Michel Talagrand a reçu le 20 mars 2024 le prix Abel, l’équivalent du prix Nobel en mathématiques. À l’image de son travail de recherche qui a marqué durablement différentes branches des mathématiques, il a également laissé un vif souvenir lors de ses études à l’Université Claude Bernard Lyon 1.
« Michel Talagrand est probablement le meilleur étudiant qu’il y ait eu à Lyon en mathématiques ». C’est en ces termes que se souvient Thierry Dumont, ancien ingénieur de recherche à l’Institut Camille Jordan (UCBL), de son camarade à l’Université Claude Bernard Lyon 1. Celui que tous voyaient devenir à l’époque de plus en plus fort – de manière exponentielle – est aujourd’hui lauréat du prix Abel, l’équivalent d’un prix Nobel en mathématiques.
Membre de l’académie des sciences et ancien chercheur de recherche au CNRS, Michel Talagrand a reçu cette distinction « pour ses contributions révolutionnaires à la théorie des probabilités et à l’analyse fonctionnelle, avec des applications remarquables en physique mathématique et en statistique », a salué l’Académie norvégienne des sciences et des lettres.
Un produit de la formation universitaire lyonnaise
Élève au Lycée du Parc à Lyon, Michel Talagrand entre ensuite en filière maths-physique à l’Université de Lyon, qui deviendra en 1970 l’Université Claude Bernard Lyon. Il poursuit par une maitrise en mathématiques pures toujours à l'UCBL. Ce produit de la formation lyonnaise laissera d’ailleurs un vif souvenir, aussi bien à ses camarades qu’à ses professeurs.
« Il y a eu pas mal de sueurs froides chez nos collègues, quand Michel était là », se remémore, amusé, Thierry Dumont. Ce dernier relate l’un des premiers coups d‘éclat de ce génie des mathématiques : « Lors d’un cours avec Henri Buchwalter - un extraordinaire professeur d’analyse - sur les séries de Fourier, Talagrand a interpellé Buch’ : C’est faux ! Et oui, c’était faux.

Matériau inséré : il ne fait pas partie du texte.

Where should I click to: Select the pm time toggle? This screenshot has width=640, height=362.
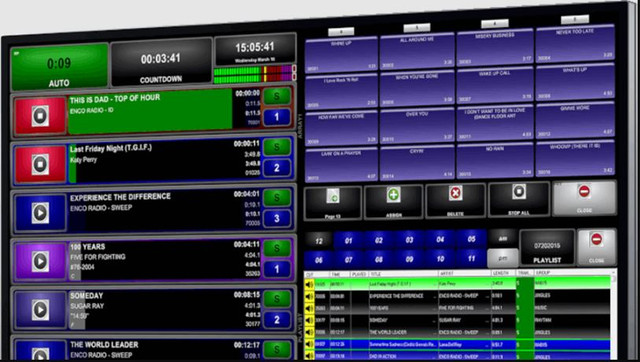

Pourtant Buchwalter n’était pas un plaisantin » relate son ancien camarade.
Après l’agrégation de mathématiques en 1974 – où il est classé premier -, Michel Talagrand reçoit le soutien de Jean Braconnier, figure emblématique de la vie universitaire lyonnaise, pour postuler au CNRS. L’ancien doyen de la Faculté de sciences de l’Université Claude Bernard Lyon 1 et bâtisseur du campus de la Doua adressera au comité national une lettre collective, signée par quatre des enseignants lyonnais du jeune mathématicien alors âgé de 22 ans.
Des mathématiques profondes à partir d’objets simples
Devenu chercheur au CNRS à l’Institut des mathématiques de Jussieu en 1986 , Michel Talagrand a marqué différentes branches des mathématiques. En particulier le domaine des probabilités, qui a longtemps été considéré comme un domaine marginal. « Ce qu’il a réalisé à un niveau très théorique a eu des conséquences, exposées ensuite par d’autres chercheurs dans beaucoup de domaines », commente Guillaume Aubrun, Maître de conférences à l’UCBL et chercheur à l’Institut Camille Jordan.

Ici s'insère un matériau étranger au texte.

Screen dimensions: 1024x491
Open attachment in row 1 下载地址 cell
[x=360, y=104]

Ses travaux ont très certainement contribué à l’essor du domaine des probabilités et de l’études des événements extrêmes, avec des applications dans bien des domaines : du big data aux marchés financiers, de l’étude des vagues aux propriétés des matériaux, ou des résultats des élèves à l’école.
Au-delà des ses contributions théoriques, c’est également son approche des mathématiques qui fait toute la particularité de ce mathématicien hors-pair, souligne Guillaume Aubrun : « en mathématiques on regarde souvent des objets très complexes. À l’inverse, lui s’intéressait à des objets simples (au sens où l’objet n’est pas difficile à définir). En somme, il a construit des mathématiques profondes et importantes à partir de peu de choses ».
Michel Talagrand est ainsi le cinquième français a recevoir cette prestigieuse distinction. Il a indiqué reverser la dotation qu’il a reçue – 1,2 millions d’euros – à une fondation qu’il est en train de créer et qui aura pour vocation de décerner son propre prix pour couronner des avancées en mathématiques.